start

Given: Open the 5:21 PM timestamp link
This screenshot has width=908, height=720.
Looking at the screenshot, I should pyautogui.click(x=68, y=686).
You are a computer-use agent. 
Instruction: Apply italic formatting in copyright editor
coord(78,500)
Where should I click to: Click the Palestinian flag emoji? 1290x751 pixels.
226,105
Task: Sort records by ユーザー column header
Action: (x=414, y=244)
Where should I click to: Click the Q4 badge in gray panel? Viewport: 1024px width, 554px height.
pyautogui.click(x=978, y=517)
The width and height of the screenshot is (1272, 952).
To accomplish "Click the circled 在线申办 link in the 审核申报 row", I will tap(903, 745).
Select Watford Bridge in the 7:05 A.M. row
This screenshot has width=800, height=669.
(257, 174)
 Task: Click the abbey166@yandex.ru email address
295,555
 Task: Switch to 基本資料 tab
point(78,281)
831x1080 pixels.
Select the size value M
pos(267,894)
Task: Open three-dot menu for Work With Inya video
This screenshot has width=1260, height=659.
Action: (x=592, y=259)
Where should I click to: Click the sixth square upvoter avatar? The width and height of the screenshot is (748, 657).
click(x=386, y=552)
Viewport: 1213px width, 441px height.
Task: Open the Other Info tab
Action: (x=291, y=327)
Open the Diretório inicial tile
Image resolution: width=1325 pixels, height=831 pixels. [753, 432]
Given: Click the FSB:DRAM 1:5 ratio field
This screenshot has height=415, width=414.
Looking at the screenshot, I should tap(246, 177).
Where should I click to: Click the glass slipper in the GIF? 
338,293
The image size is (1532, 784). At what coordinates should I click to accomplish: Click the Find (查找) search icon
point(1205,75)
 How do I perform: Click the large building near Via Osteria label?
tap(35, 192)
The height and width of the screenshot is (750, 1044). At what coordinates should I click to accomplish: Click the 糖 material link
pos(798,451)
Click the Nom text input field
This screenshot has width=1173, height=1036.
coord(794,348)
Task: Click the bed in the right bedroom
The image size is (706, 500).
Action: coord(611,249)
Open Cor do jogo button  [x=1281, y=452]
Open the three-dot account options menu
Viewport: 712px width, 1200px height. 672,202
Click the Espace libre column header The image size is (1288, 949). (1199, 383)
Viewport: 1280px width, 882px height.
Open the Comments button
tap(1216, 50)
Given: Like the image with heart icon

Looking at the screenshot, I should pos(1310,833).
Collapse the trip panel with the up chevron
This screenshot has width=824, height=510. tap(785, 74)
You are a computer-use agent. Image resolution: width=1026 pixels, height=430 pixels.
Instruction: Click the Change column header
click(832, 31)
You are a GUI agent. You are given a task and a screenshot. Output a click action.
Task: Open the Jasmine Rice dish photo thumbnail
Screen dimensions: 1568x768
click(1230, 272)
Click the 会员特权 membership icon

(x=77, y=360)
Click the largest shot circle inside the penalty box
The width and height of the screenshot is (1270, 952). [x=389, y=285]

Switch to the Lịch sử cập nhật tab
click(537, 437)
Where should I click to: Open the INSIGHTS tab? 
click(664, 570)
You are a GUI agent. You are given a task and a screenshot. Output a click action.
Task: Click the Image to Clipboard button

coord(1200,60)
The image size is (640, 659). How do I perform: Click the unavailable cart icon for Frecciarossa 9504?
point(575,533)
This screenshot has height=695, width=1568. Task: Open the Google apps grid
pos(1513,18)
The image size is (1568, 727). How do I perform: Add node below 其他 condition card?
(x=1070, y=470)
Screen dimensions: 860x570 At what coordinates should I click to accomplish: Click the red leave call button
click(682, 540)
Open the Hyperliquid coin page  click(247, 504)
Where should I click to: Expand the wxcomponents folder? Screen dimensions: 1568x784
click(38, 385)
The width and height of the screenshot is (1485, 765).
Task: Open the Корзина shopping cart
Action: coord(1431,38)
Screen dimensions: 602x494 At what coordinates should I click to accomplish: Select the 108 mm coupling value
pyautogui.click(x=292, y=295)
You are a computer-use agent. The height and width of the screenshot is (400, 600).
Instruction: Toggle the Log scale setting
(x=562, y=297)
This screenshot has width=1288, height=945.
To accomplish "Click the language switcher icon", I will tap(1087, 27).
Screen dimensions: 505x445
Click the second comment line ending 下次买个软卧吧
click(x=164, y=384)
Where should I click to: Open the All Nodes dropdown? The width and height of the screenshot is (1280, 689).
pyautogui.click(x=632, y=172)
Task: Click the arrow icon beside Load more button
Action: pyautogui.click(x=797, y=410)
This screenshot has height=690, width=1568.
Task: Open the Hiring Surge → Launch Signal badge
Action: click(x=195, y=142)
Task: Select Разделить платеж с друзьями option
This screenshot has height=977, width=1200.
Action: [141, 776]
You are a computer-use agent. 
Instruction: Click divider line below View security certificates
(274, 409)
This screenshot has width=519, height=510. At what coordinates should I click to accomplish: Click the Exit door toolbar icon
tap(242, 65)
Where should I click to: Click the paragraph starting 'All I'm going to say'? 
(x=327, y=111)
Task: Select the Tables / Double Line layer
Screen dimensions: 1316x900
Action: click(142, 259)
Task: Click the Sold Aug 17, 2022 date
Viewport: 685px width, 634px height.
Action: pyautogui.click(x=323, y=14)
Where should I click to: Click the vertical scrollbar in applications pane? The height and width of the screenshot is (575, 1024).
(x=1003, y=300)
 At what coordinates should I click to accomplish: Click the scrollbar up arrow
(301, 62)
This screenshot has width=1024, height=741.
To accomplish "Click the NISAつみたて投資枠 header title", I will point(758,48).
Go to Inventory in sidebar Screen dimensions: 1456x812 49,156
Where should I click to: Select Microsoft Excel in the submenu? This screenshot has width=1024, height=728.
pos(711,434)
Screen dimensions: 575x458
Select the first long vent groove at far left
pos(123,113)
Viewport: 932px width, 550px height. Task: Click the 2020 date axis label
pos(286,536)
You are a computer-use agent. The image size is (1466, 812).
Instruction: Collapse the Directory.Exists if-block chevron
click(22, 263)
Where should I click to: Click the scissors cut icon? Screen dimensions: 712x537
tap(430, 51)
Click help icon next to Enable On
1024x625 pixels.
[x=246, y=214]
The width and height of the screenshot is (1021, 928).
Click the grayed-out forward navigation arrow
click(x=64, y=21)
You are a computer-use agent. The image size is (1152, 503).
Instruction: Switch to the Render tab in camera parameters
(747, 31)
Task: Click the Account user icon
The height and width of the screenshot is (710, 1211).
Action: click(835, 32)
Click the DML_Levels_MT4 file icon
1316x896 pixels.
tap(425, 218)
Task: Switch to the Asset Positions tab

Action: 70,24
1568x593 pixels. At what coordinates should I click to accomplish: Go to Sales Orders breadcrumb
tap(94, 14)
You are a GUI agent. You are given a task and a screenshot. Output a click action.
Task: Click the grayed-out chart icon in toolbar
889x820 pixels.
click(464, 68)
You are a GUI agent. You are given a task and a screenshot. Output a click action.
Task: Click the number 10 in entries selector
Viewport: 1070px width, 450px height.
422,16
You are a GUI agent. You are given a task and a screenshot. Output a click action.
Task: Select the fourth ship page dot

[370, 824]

end

- _What you are asked to do_
Locate each line in the data above that contains the word "arrow" and copy those lines out.

- _Task result_
Task: Click the arrow icon beside Load more button
 At what coordinates should I click to accomplish: Click the scrollbar up arrow
Click the grayed-out forward navigation arrow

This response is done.